The medical literature contains numerous examples of randomized clinical trials with time-to-event endpoints in which large numbers of events accrued over relatively short follow-up periods, resulting in many tied event times. A generally common feature across such examples was that the logrank test was used for hypothesis testing and the Cox proportional hazards model was used for hazard ratio estimation. We caution that this common practice is particularly risky in the setting of many tied event times for two reasons. First, the estimator of the hazard ratio can be severely biased if the Breslow tie-handling approximation for the Cox model (the default in SAS and Stata software) is used. Second, the 95% confidence interval for the hazard ratio can include one even when the corresponding logrank test p-value is less than 0.05. To help establish a better practice, with applicability for both superiority and noninferiority trials, we use theory and simulations to contrast Wald and score tests based on well-known tie-handling approximations for the Cox model.
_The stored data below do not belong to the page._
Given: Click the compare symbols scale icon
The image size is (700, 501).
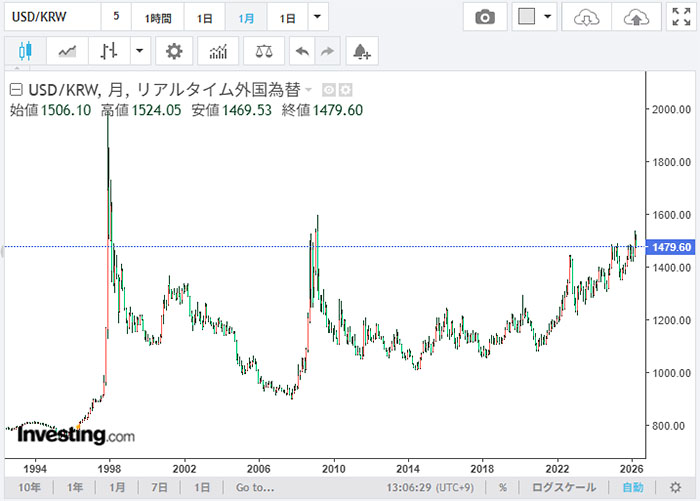Looking at the screenshot, I should pos(262,50).
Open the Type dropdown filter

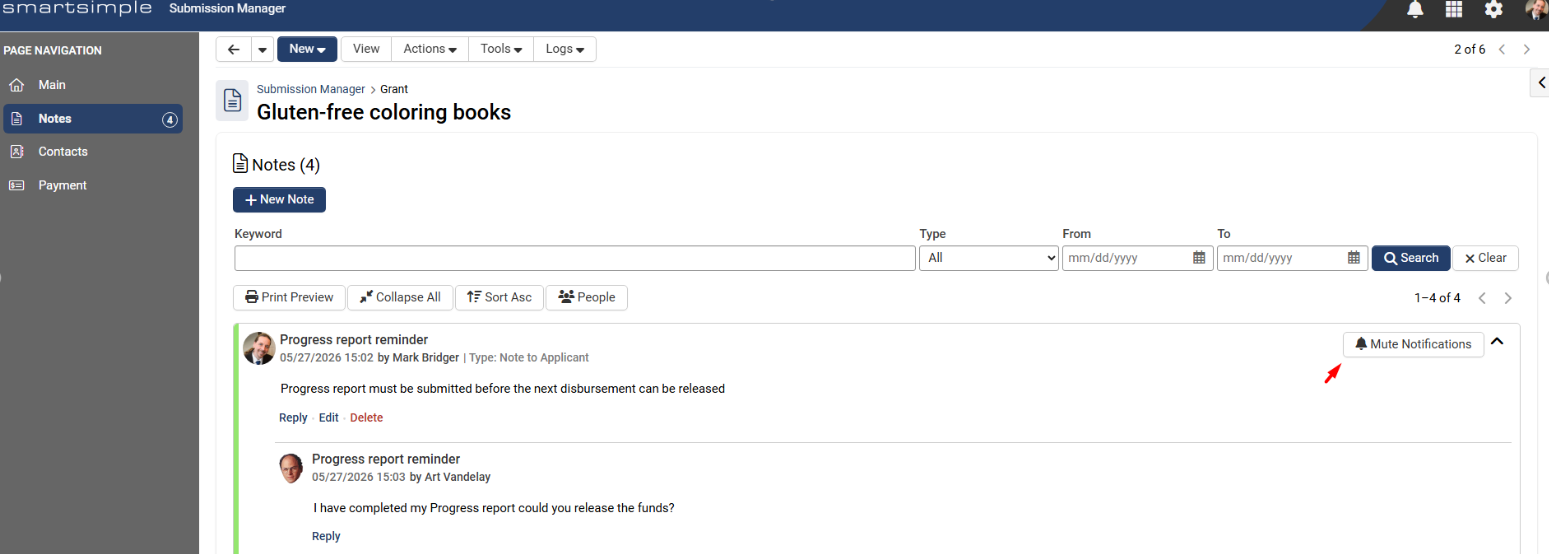(x=989, y=258)
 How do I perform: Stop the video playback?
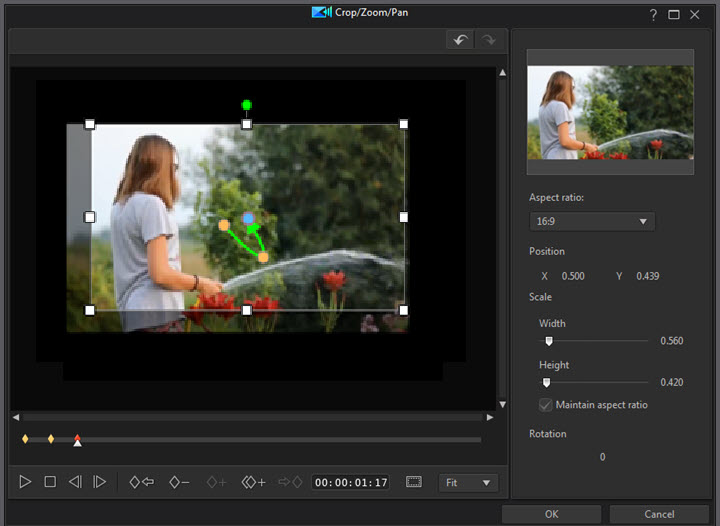tap(50, 482)
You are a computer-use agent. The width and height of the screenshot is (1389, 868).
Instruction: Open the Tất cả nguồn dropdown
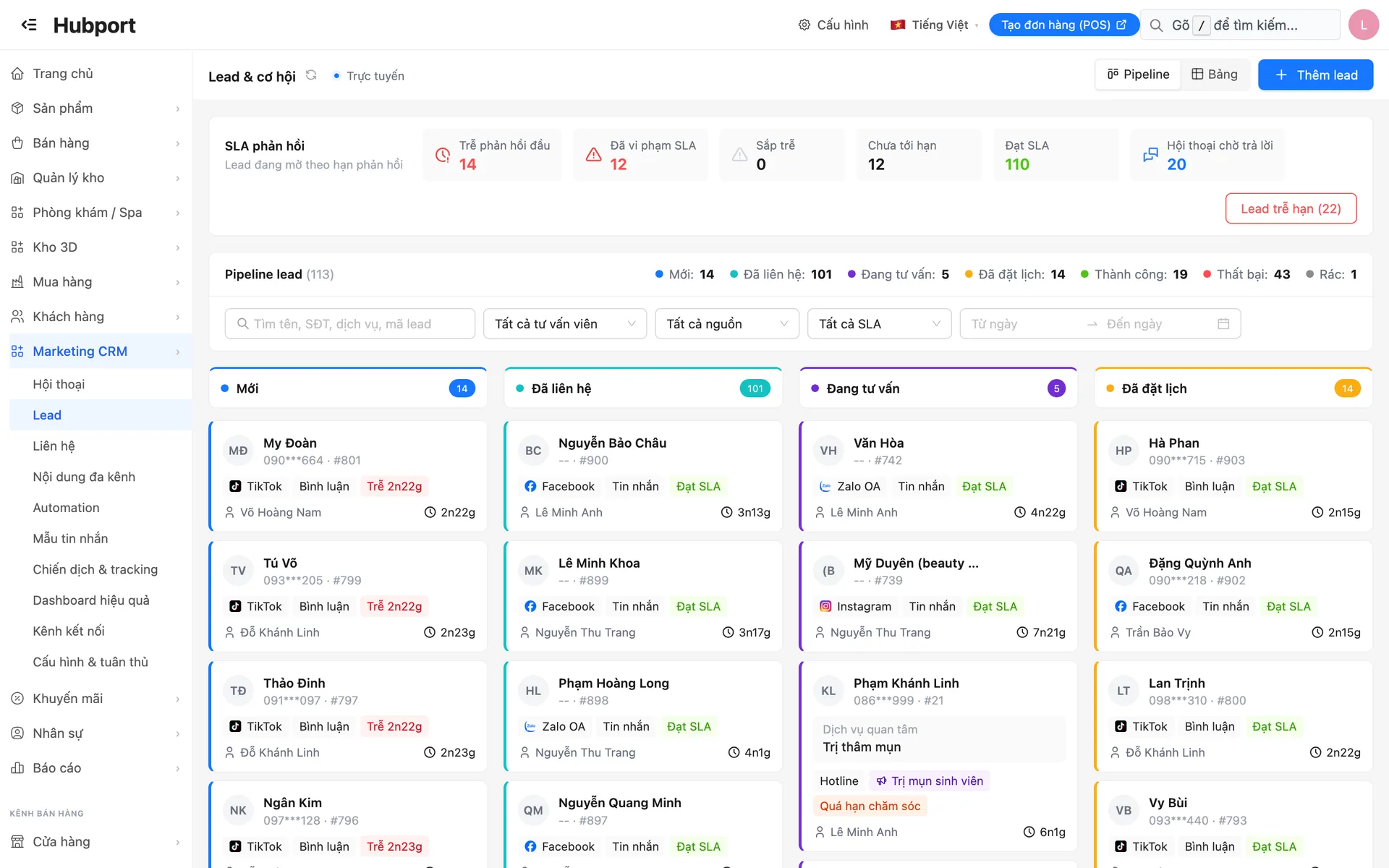726,323
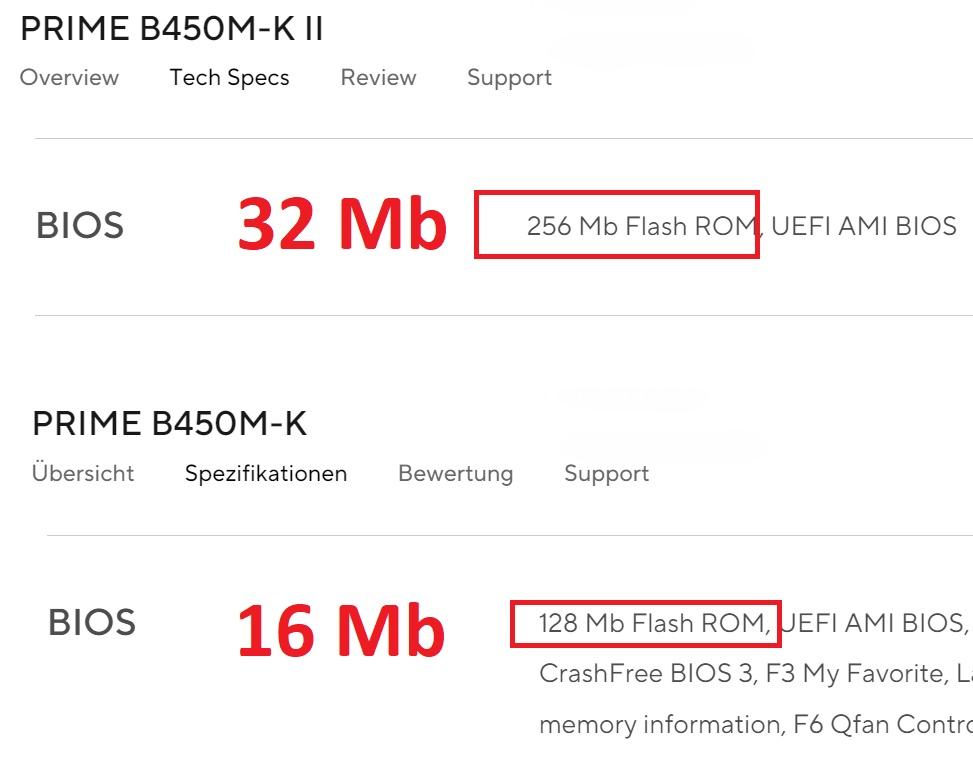Open Support tab beside Bewertung
The width and height of the screenshot is (973, 782).
(606, 473)
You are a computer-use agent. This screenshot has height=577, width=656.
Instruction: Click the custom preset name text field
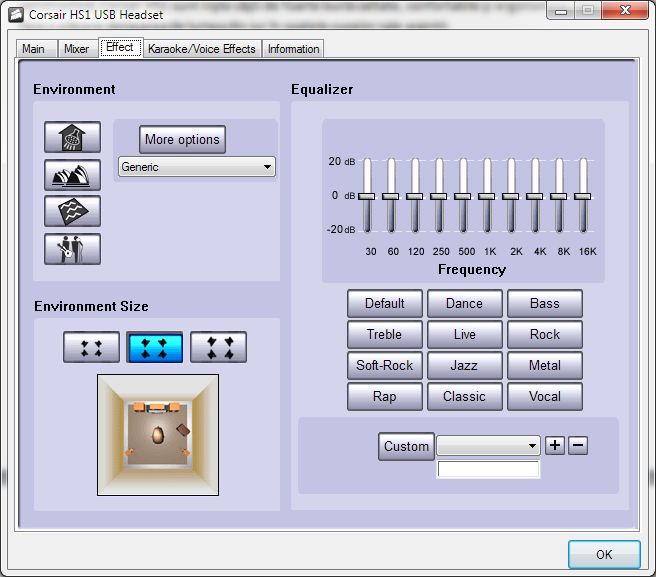488,469
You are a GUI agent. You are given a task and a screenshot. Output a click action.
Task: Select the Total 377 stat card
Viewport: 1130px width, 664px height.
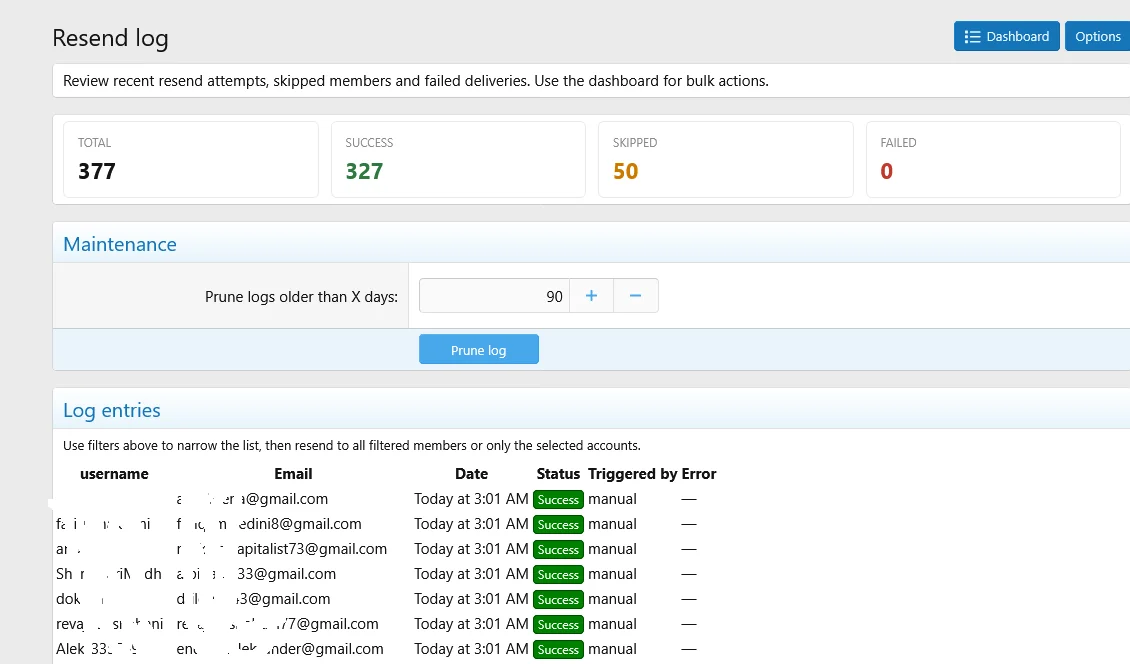click(190, 160)
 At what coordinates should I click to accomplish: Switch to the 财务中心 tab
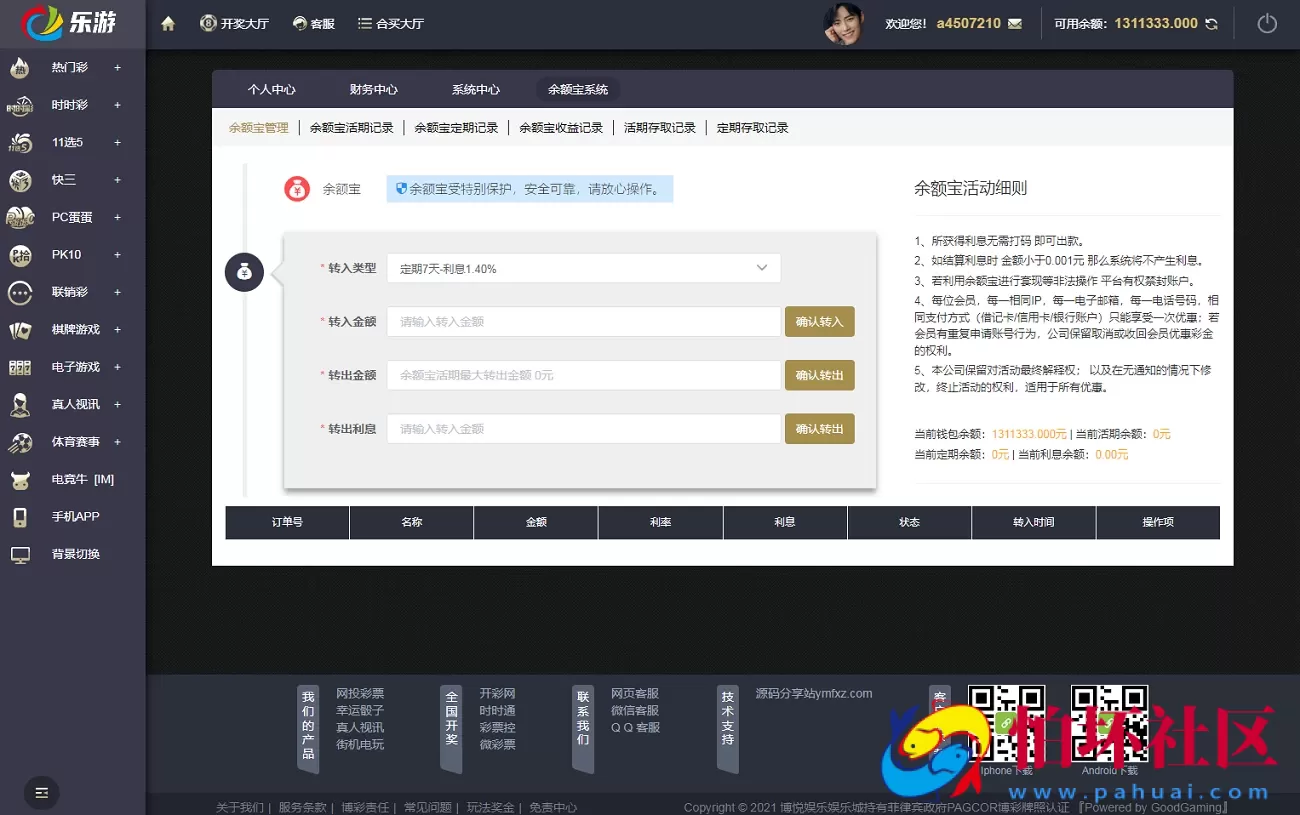[x=373, y=89]
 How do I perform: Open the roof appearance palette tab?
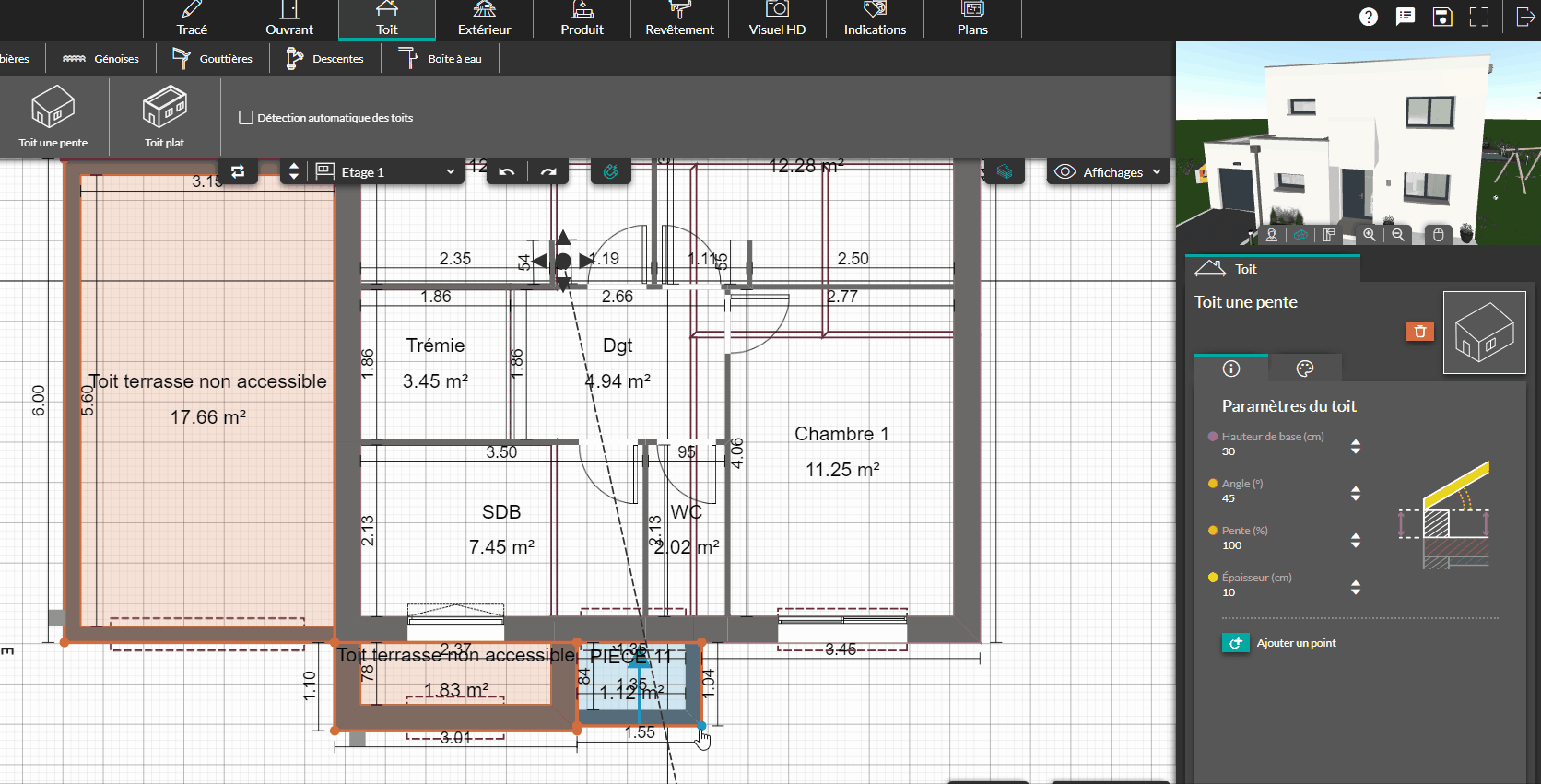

Our recommendation is to report the Wald test p-value and corresponding confidence interval based on the Efron approximation. The recommended test is essentially as powerful as the logrank test, the accompanying point and interval estimates of the hazard ratio have excellent statistical properties even in settings with many tied event times, inferential alignment between the p-value and confidence interval is guaranteed, and implementation is straightforward using commonly used software.